The campaign -- "Save the Big Screen" -- aims to prevent the further closure of state-owned theaters and rebuild a network of urban art house cinemas to help revive the distribution of domestic films.
More than 400 cinemas have closed down since Romania's revolution 25 years ago, leaving the country with just 30 single screen, downtown theaters and more than three quarters of towns and cities without a cinema.
Construction of new, privately-owned out of town multiplexes have made up for some of the loss of screens, but organizers of the campaign argue that those cinemas rarely show arthouse or locally-made films.
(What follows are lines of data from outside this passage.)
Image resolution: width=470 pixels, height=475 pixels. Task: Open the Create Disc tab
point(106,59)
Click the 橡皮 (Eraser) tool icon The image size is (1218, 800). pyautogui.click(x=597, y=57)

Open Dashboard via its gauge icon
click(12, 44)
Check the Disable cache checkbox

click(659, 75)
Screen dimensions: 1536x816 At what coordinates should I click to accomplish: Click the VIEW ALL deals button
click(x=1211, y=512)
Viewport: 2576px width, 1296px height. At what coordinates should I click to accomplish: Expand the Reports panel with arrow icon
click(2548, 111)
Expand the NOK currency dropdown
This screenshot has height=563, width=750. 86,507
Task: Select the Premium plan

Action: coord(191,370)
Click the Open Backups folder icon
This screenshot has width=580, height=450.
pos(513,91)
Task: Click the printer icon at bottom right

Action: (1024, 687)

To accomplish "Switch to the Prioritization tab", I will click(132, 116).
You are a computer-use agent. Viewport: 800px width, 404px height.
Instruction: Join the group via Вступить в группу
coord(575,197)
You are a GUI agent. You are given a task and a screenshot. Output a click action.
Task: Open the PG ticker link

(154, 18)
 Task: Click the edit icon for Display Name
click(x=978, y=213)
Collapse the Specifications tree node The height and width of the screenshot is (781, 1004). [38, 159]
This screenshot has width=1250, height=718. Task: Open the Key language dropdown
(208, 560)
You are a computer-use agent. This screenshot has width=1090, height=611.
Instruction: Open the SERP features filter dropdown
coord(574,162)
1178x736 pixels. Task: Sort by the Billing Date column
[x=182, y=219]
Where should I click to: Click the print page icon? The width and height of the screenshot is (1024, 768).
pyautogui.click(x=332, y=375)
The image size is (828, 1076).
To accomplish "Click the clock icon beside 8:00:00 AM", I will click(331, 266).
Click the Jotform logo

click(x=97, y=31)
Under Communism, Romania's cinemas were all state-owned. Following the fall of the Ceaucescu regime in 1989, public funding for distribution and exhibition all but disappeared and cinemas were closed or converted to other uses. Many were simply abandoned and left to rot.
Ironically, the loss of coincided with a period when Romanian filmmakers have achieved worldwide recognition for films such as Cristian Mungui's Cannes Golden Palm-winning film 4 Months, 3 Weeks and 2 Days.
"The situation for distributors of domestic films has become so acute that we are forced to use mobile cinemas to get our films out to audiences around the country," Tudor Giurgiu, founder of Bucharest production company Libra Film and head of the Transilvania International Film Festival, told The Hollywood Reporter.